Francesco hatte vor einem hässlichen Haus gehalten und den Motor abgestellt.
Hinter den trüben Fenstern schien mattes Licht.
Grau blätterte der Putz von der Fassade.
Kurz: Ich war nicht sehr scharf darauf, den Besitzer dieses Gebäudes kennenzulernen.
Ein wenig beunruhigt sah ich zu Francesco.
Dieser hatte die Arme überkreuzt auf das Lenkrad gestemmt und den Kopf darauf gebettet, während sein Blick auf dem Haus lag.
„Ich muss nur etwas abholen. Keine große Sache.", versuchte er die Sache runterzuspielen.
„Und was genau willst du da drinnen bitte abholen? Wenn du mich fragst, sieht das nicht unbedingt vertrauenswürdig aus..." Nur schwer gelang es mir, meine Nervosität und die damit verbundene Gereiztheit aus meiner Stimme zu verbannen.
Lachend wandte er sich mir zu. „Ich sehe doch auch nicht vertrauenswürdig aus und du sitzt trotzdem mit mir im selben Wagen."
„Das ist was ganz anderes.", knirschte ich. „Ich hatte ja auch schließlich keine Wahl." Mir entging natürlich nicht, dass er meine eigentliche Frage clever umging.
„Doch, die hattest du.", grinste er und zeigte nach hinten auf die Ladefläche...
Tolle Alternative! Wirklich.
„Lenk nicht ab!", fauchte ich und musterte ihn feindselig. „Sag mir was du abholen willst, denn ich habe wirklich keine Lust mich mitschuldig zu machen, weil ich mit dir im gleichen Auto sitze, während du irgendetwas transportierst, was höchstwahrscheinlich nicht legal ist."
Selbstgefällig sah er mich an. „Unschuldig wirst du aus dieser Nummer so oder so nicht mehr herauskommen. Das hat sich bereits in dem Moment entschieden, als ich dich das erste Mal gesehen hab."

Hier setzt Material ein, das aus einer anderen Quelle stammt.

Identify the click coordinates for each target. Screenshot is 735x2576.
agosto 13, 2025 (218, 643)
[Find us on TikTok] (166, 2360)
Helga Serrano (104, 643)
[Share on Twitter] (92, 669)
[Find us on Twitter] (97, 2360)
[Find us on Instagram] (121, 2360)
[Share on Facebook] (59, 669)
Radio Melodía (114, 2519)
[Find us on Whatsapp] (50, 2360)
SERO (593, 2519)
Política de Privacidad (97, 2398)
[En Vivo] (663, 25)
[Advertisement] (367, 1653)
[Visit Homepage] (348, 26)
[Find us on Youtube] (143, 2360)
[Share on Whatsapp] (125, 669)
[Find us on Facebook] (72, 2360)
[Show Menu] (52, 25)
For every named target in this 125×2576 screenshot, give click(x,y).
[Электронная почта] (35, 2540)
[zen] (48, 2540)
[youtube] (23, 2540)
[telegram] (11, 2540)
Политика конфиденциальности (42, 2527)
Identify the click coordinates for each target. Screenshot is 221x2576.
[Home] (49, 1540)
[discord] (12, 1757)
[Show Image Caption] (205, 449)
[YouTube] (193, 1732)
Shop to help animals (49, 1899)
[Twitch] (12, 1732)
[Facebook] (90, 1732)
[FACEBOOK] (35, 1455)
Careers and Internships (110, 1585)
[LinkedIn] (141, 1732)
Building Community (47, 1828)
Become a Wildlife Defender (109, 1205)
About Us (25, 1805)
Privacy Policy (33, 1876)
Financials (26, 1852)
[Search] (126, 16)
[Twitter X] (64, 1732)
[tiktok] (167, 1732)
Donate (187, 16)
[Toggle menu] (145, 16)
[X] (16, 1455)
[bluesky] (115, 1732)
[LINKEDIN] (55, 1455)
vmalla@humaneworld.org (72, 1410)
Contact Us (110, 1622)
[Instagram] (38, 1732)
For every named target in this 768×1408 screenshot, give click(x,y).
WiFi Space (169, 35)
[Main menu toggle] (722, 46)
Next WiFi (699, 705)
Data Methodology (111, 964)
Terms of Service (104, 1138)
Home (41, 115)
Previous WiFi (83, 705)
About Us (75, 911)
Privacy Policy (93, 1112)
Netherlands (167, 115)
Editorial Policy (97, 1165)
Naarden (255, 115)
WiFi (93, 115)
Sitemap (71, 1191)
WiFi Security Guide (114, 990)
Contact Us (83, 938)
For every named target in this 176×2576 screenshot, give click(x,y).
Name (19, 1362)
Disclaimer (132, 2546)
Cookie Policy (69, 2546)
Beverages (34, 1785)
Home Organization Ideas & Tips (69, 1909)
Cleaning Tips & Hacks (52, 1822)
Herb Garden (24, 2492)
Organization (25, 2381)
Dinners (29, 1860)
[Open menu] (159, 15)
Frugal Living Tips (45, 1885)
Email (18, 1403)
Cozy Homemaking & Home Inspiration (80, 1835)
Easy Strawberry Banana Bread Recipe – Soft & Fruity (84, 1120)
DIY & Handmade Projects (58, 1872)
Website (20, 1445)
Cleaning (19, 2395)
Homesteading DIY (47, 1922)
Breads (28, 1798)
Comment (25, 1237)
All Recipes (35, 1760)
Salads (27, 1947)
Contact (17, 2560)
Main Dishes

Fassungslos starrte ich ihn an. „Du weißt, dass ich dich umbringen werde sobald ich die Möglichkeit habe, oder?"
Warnend zog er eine Augenbraue in die Stirn. „Pass auf was du sagst. Ich lasse dir viel durchgehen, weil du neu im Geschäft bist und ich dich mag. Aber ich warne dich: Treib es nicht zu weit. Ich möchte deiner Schwester nur ungerne einen Besuch abstatten müssen. Ich hab gehört, dass sie gerne tanzt. Wäre doch echt schade, wenn sie durch einen doofen Zufall ihre Beine nicht mehr benutzten könnte..."
Hatte ich zuvor noch zu einer giftigen Antwort ansetzen wollen, verstummte ich nun schlagartig.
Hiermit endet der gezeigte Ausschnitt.